Quoted passage:
The plaque on the building commemorates that fact that playwright Boris Romashov (1895-1958) lived here from 1934 to his death. Boris Romashov was one of that group called the “first Soviet playwrights” – Mayakovsky, Bill-Belotserkovsky, Selvinsky, Afinogenov, Erdman, Bulgakov, Vishnevsky, Romashov… The list is much bigger, but that’ll do for our purposes here. His most popular plays were probably The Soufflé (1925) and The End of Krivorylsk (1926). Both were satires and both fit right into the fashion of the so-called NEP satires – that is, satires written in the era of the New Economic Policy.  The New Economic Policy, if you’re going to push me for more details, refers to Lenin’s loosening of economic regulations to kickstart the dead Soviet economy after the devastating Civil War. NEP lasted from 1921 until it was abolished by Stalin in 1928. This was the Soviet version of the roaring ‘twenties – hucksters, shysters, wheeler-dealers, dancing girls, money-money-money… It worked and the Soviet economy got going. It also gave rise to numerous popular comedies for the stage. Romashov’s two satires were very much a part of that, although they were already very much a part of the distant past by the time he moved into this home. The mid-20s, by the mid-30s, were a time from another planet. By the time Romashov moved in here, Stalin was clamping down. Erdman and the poet Osip Mandelstam were in exile. Writers like Yevgeny Zamyatin and Ivan Bunin had escaped to Europe, while writers like Andrei Platonov and Mikhail Zoshchenko were running out of places to publish their work. My point is that it was not a funny time. Satire was no longer a good life choice, let alone career choice. As such, Romashov began writing dramas, even epic, heroic dramas. Now that was a way to get on the good side of the folks making decisions and dangling the purse strings. Nobody gives a damn anymore about Romashov’s Fiery Bridge (1929), or Warriors (1933) or The Great Power (1947), but they served him well on the career ladder. They kept him warm and safe in this lovely apartment building in a cozy side street in the center of Moscow, and even helped bring him a Stalin Prize in 1948.

Exercise task: Quote the Romashov passage in full, word for word. The lines that come next have nothing to do with the Romashov passage.

Extracted material:
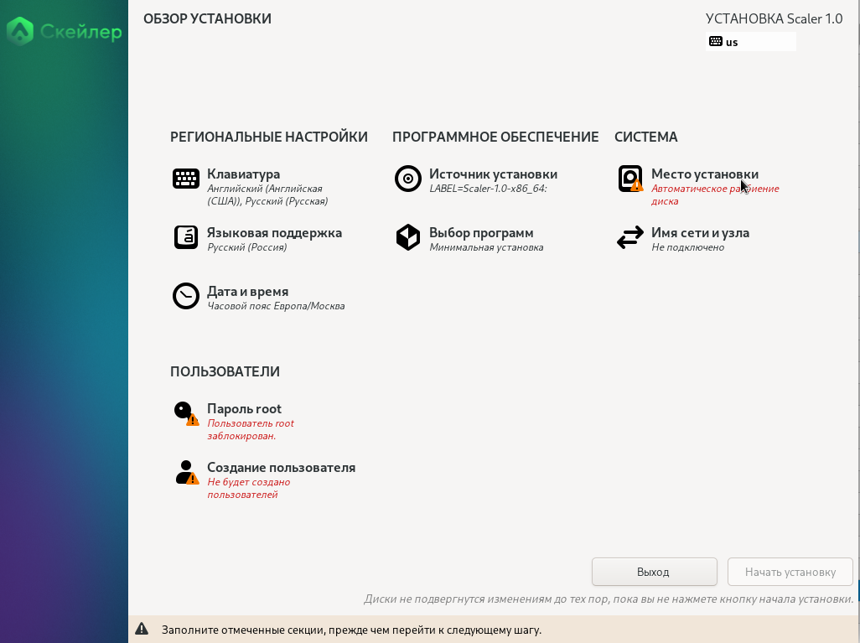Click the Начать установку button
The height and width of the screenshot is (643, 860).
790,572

* * *

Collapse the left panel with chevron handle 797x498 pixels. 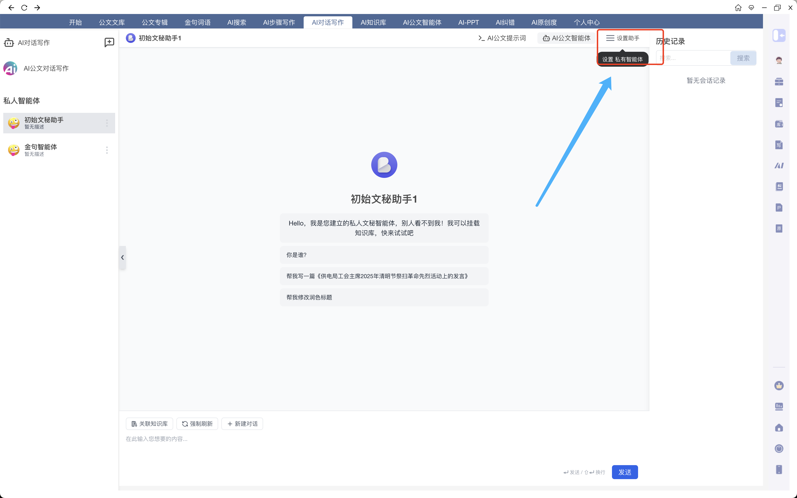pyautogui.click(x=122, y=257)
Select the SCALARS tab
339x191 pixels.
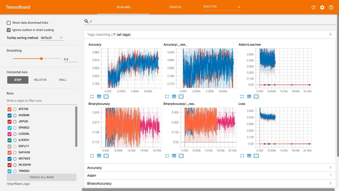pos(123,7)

...

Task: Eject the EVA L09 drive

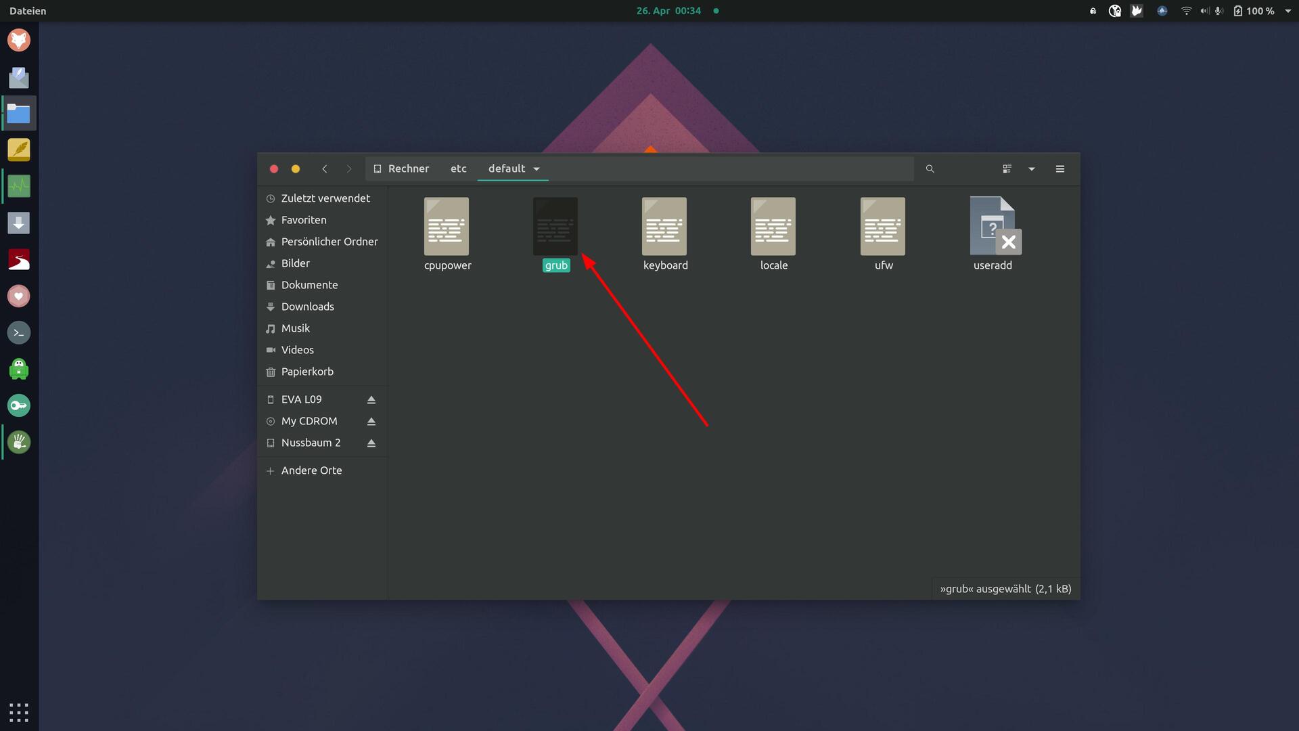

Exercise result:
The plaque on the building commemorates that fact that playwright Boris Romashov (1895-1958) lived here from 1934 to his death. Boris Romashov was one of that group called the “first Soviet playwrights” – Mayakovsky, Bill-Belotserkovsky, Selvinsky, Afinogenov, Erdman, Bulgakov, Vishnevsky, Romashov… The list is much bigger, but that’ll do for our purposes here. His most popular plays were probably The Soufflé (1925) and The End of Krivorylsk (1926). Both were satires and both fit right into the fashion of the so-called NEP satires – that is, satires written in the era of the New Economic Policy.  The New Economic Policy, if you’re going to push me for more details, refers to Lenin’s loosening of economic regulations to kickstart the dead Soviet economy after the devastating Civil War. NEP lasted from 1921 until it was abolished by Stalin in 1928. This was the Soviet version of the roaring ‘twenties – hucksters, shysters, wheeler-dealers, dancing girls, money-money-money… It worked and the Soviet economy got going. It also gave rise to numerous popular comedies for the stage. Romashov’s two satires were very much a part of that, although they were already very much a part of the distant past by the time he moved into this home. The mid-20s, by the mid-30s, were a time from another planet. By the time Romashov moved in here, Stalin was clamping down. Erdman and the poet Osip Mandelstam were in exile. Writers like Yevgeny Zamyatin and Ivan Bunin had escaped to Europe, while writers like Andrei Platonov and Mikhail Zoshchenko were running out of places to publish their work. My point is that it was not a funny time. Satire was no longer a good life choice, let alone career choice. As such, Romashov began writing dramas, even epic, heroic dramas. Now that was a way to get on the good side of the folks making decisions and dangling the purse strings. Nobody gives a damn anymore about Romashov’s Fiery Bridge (1929), or Warriors (1933) or The Great Power (1947), but they served him well on the career ladder. They kept him warm and safe in this lovely apartment building in a cozy side street in the center of Moscow, and even helped bring him a Stalin Prize in 1948.